Azure SQL Free Tier Monitoring
The API includes built-in monitoring for Azure SQL Database's serverless free tier (100,000 vCore seconds/month). The AzureSqlMetricsService queries Azure Monitor Metrics to track consumption, project monthly costs, and recommend throttling levels.
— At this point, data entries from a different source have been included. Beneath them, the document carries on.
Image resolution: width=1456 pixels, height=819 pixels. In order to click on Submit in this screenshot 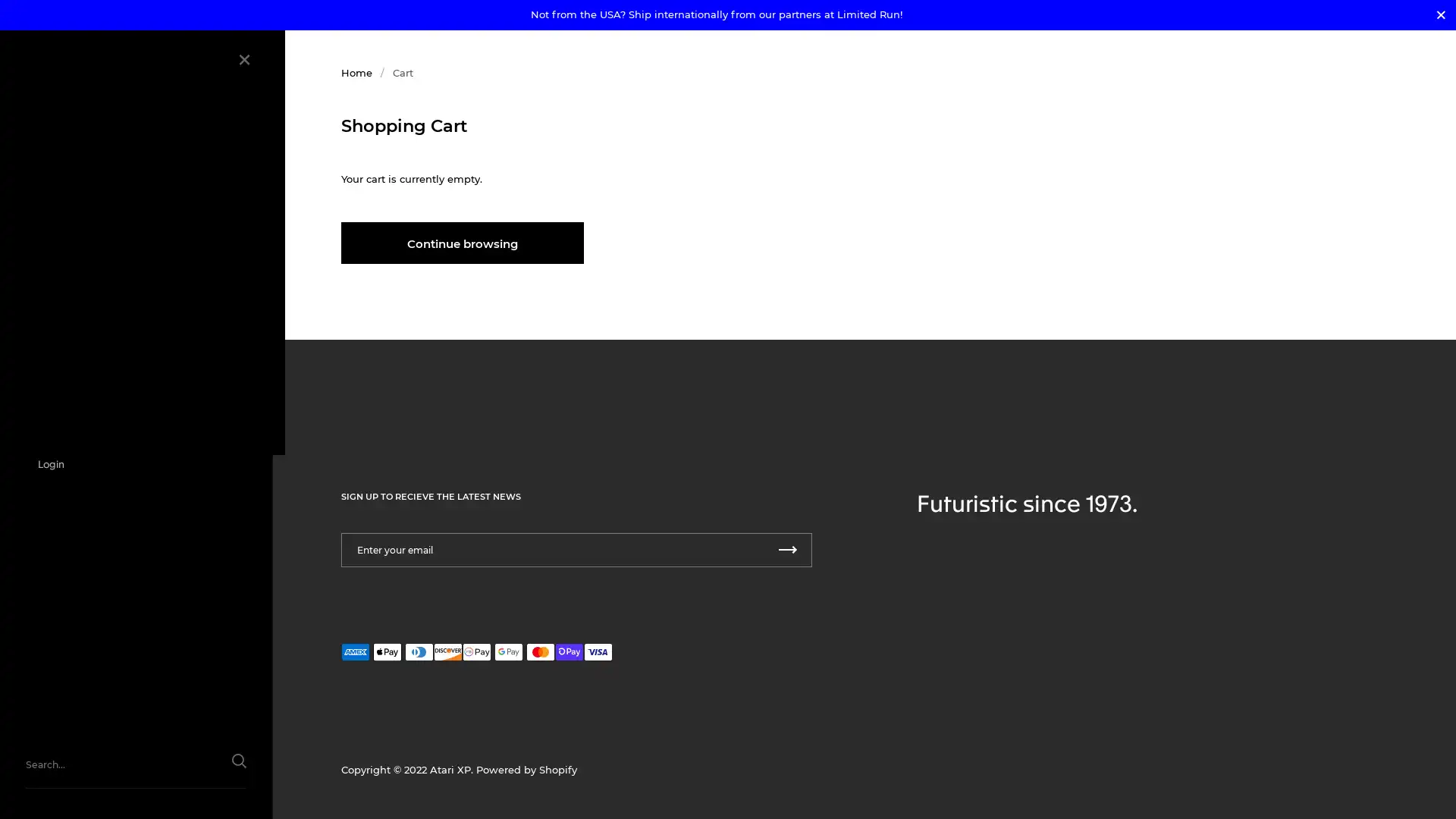, I will do `click(225, 768)`.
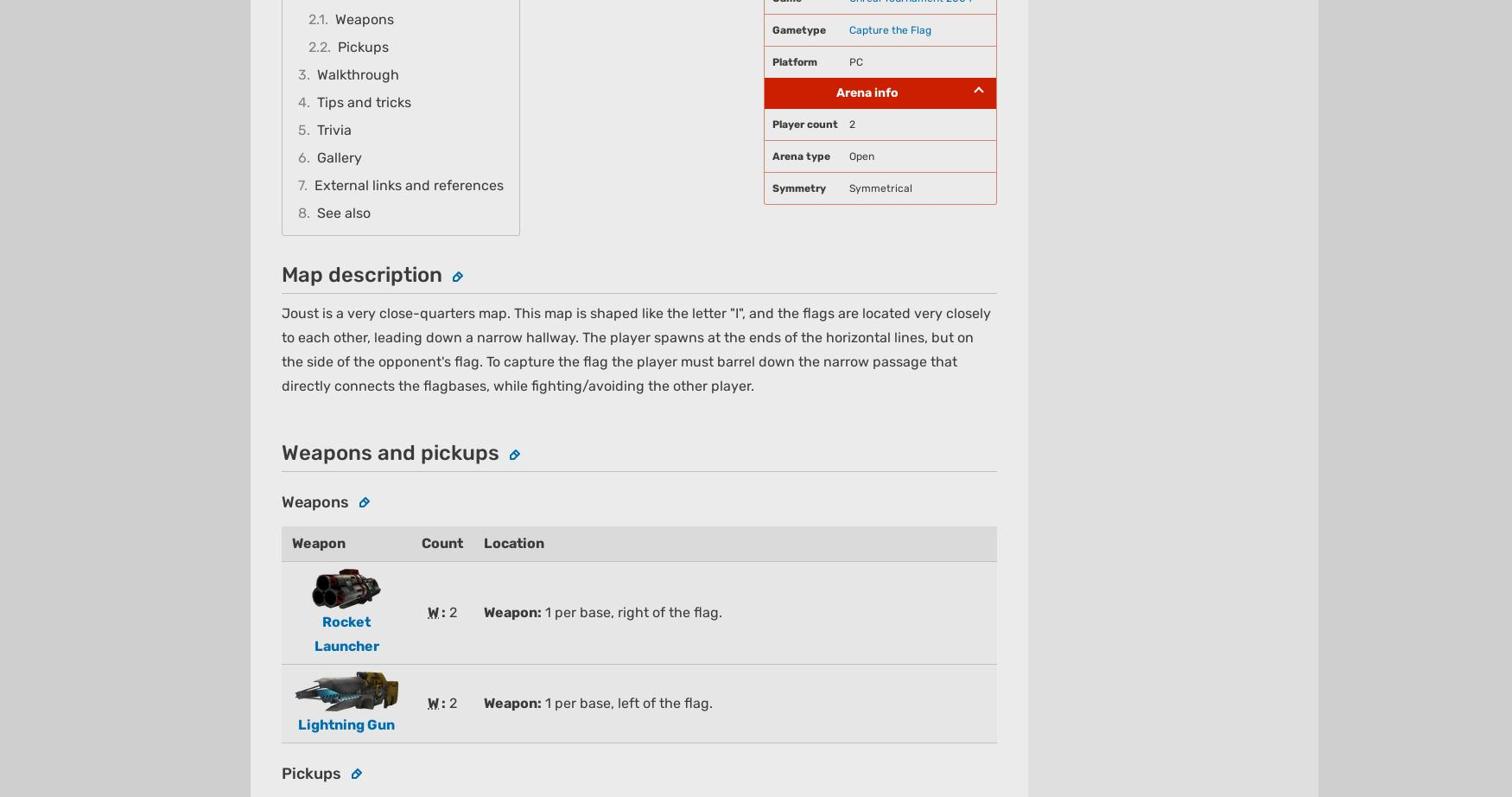 This screenshot has width=1512, height=797. I want to click on 'Help', so click(804, 753).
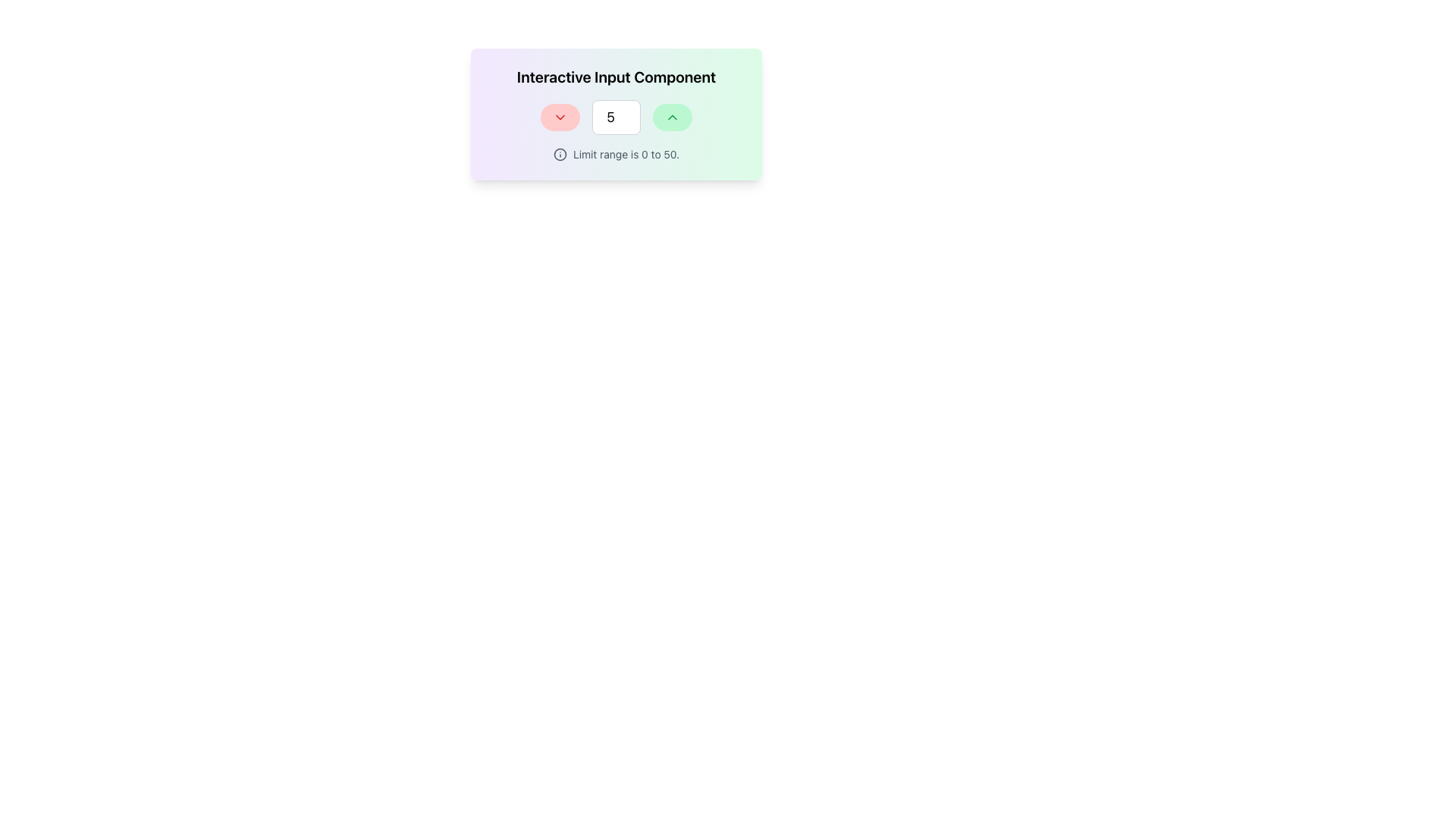 The height and width of the screenshot is (819, 1456). Describe the element at coordinates (672, 116) in the screenshot. I see `the green circular button with an upward arrow icon located at the rightmost position in the row of controls` at that location.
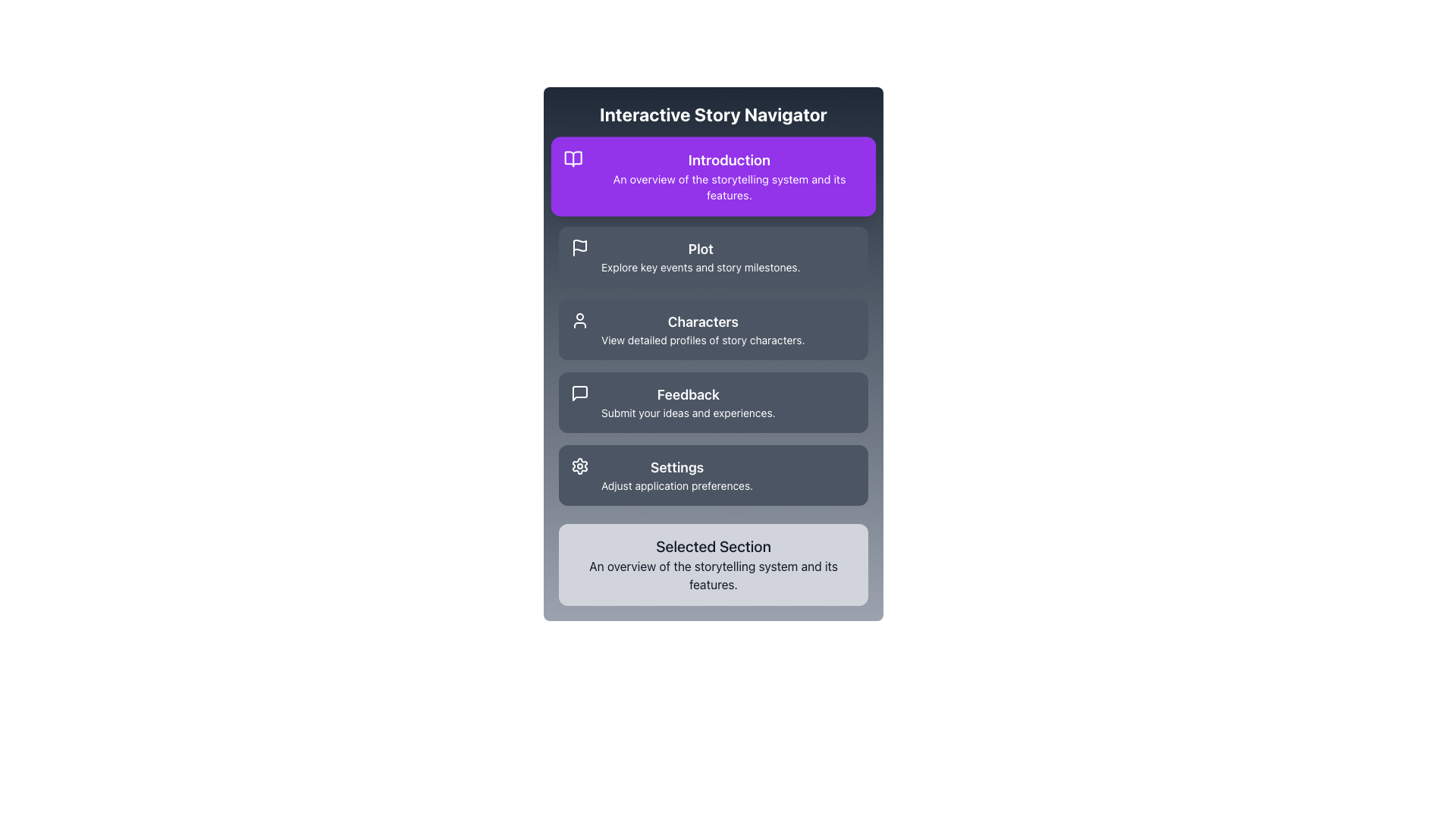 This screenshot has height=819, width=1456. What do you see at coordinates (585, 329) in the screenshot?
I see `the decorative user icon associated with the 'Characters' menu item located in the vertical navigation menu, positioned above the 'Feedback' menu option and below the 'Plot' menu option` at bounding box center [585, 329].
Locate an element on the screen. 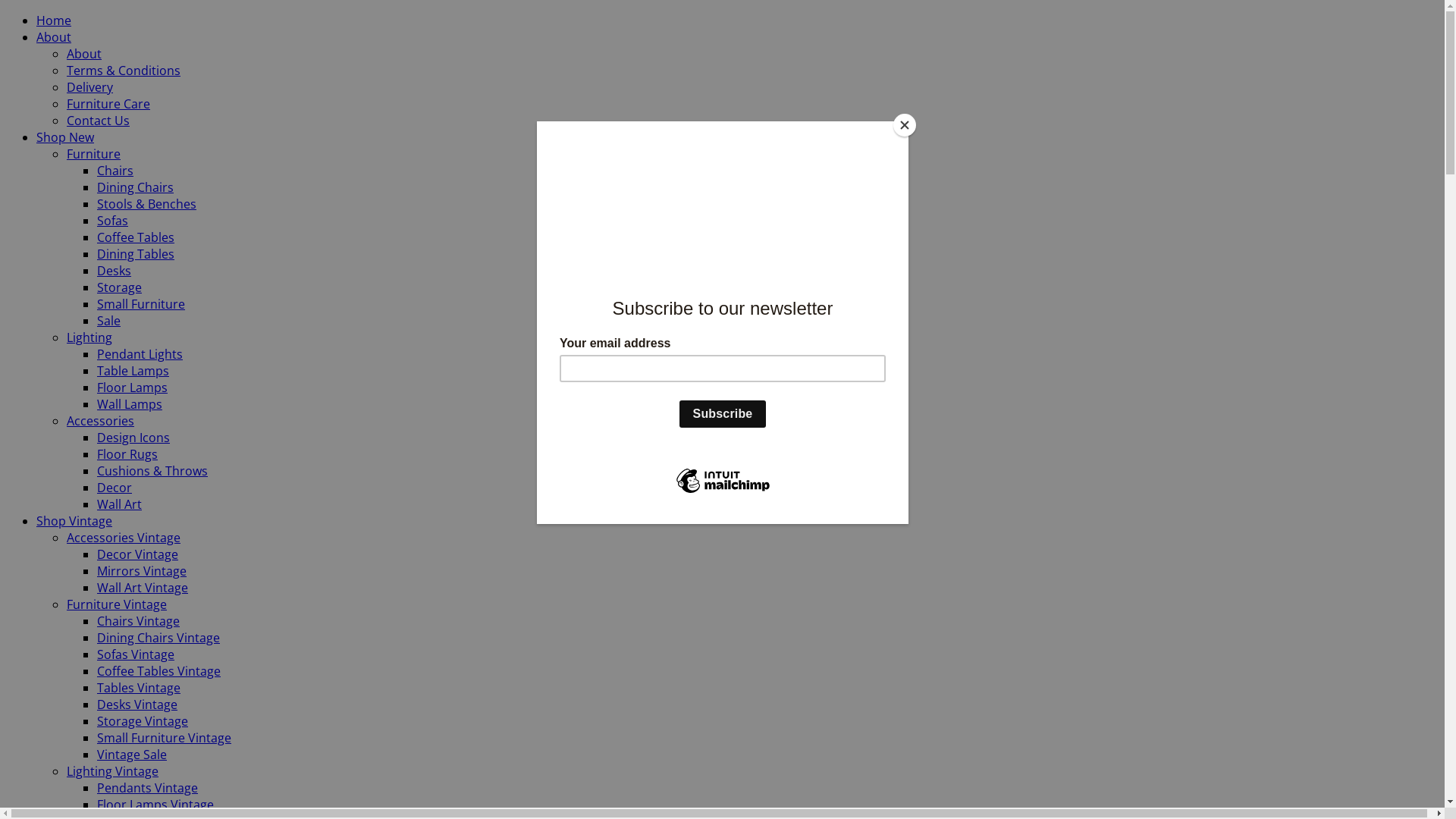  'Design Icons' is located at coordinates (96, 438).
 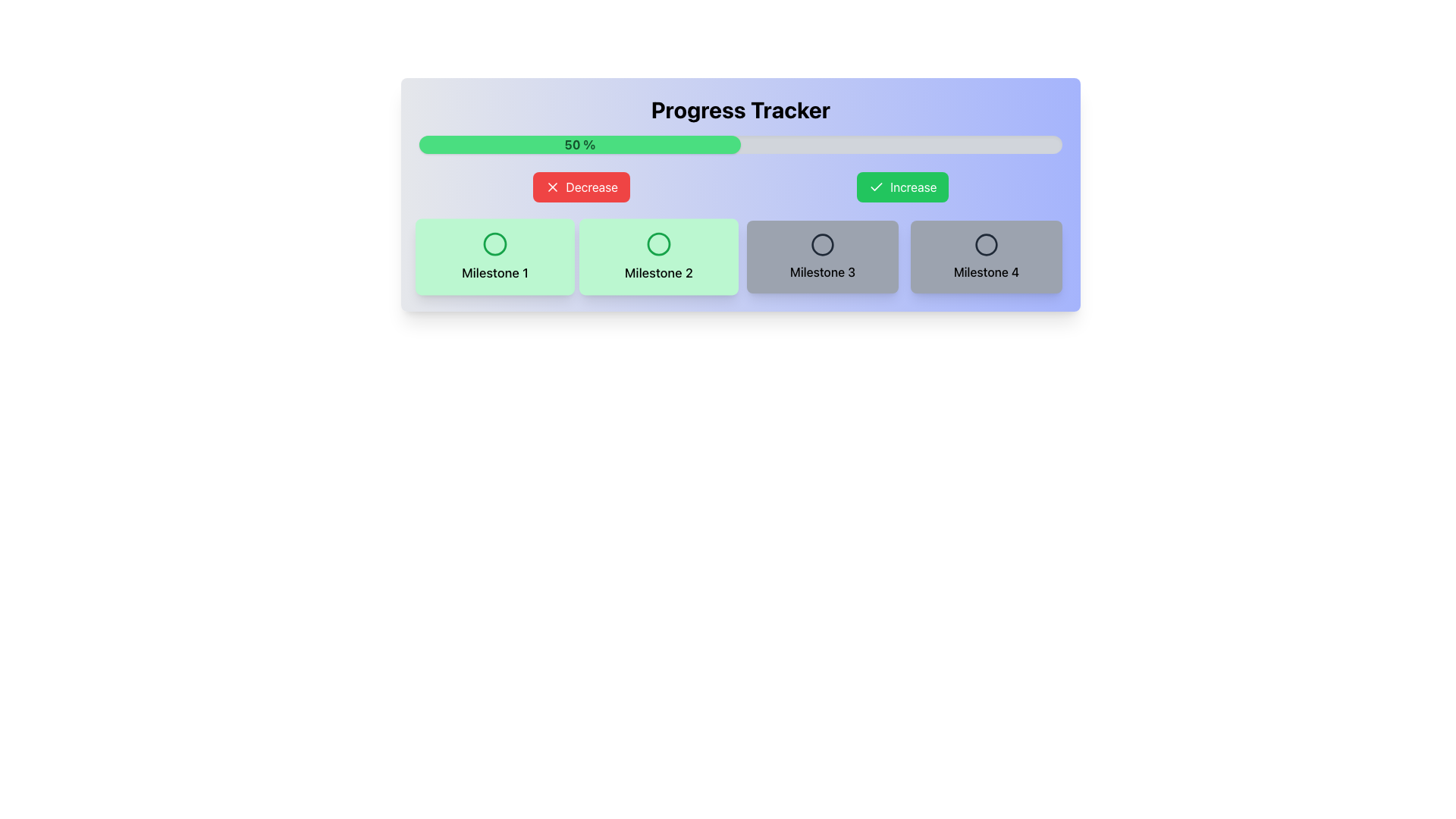 I want to click on the state of the circular graphical element with a green stroke located within the 'Milestone 2' card, so click(x=658, y=243).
See the GET /api/Settings/metrics/database-cost endpoint.
Security Configuration
Security settings should be stored in user secrets (development) or Azure Key Vault (production):
{
"Authentication:Google:ClientId": "your-google-client-id.apps.googleusercontent.com",
"Authentication:Google:ClientSecret": "your-google-client-secret",
"Authentication:Microsoft:ClientId": "your-microsoft-app-id",
"Authentication:Microsoft:ClientSecret:Dev": "your-microsoft-secret",
"Authentication:Microsoft:ClientSecret:Prod": "your-microsoft-secret",
"Authentication:Microsoft:TenantId": "your-tenant-id",
"Security:DB:PKSecret": "your-encryption-key",
"Jwt:Key": "your-jwt-signing-key",
"Jwt:Issuer": "MedRecPro",
"Jwt:Audience": "MedRecUsers",
"Jwt:ExpirationMinutes": 60,
"ClaudeApiSettings:ApiKey": "your-claude-api-key",
"Dev:DB:Connection": "your-dev-connection-string",
"Prod:DB:Connection": "your-prod-connection-string"
}
Changing Security:DB:PKSecret will break all existing encrypted URLs, favorites, and bookmarks.
Production Deployment
See the detailed deployment guides in each project's README:
- MedRecProMCP README - MCP server setup, OAuth provider config, Cloudflare rules, Claude.ai connector integration, and troubleshooting
- MedRecProStatic README - Static site deployment, content management, and IIS configuration
Deployment Checklist
- Publish each project to its virtual application path on Azure App Service
- Verify Azure Key Vault secrets are configured
- Purge Cloudflare cache after deployment
- Test authentication flows (Google and Microsoft OAuth)
- Verify Swagger UI loads at
/api/swagger/index.html - Verify MCP health check at
/mcp/health - Test AI chat at the static site
License
See the LICENSE.txt file for details.